Work task ▸ Copy exactly the lines of the records below, starting at the line that contains "Instruction: Open TÜRK" and continuing through the last line, both included; omit any pictures.

Data to process ▸
● ● ● ● ●

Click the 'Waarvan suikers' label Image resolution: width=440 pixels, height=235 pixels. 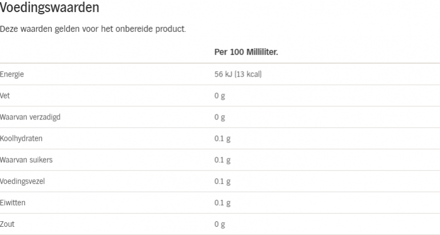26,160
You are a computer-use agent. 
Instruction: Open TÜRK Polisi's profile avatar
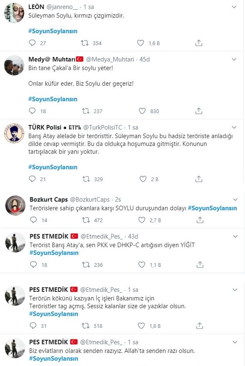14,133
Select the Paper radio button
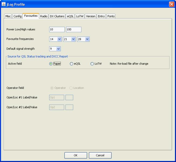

● ● ● ● ●

Solution ▸
Instruction: Open TÜRK Polisi's profile avatar
14,133
Select the Paper radio button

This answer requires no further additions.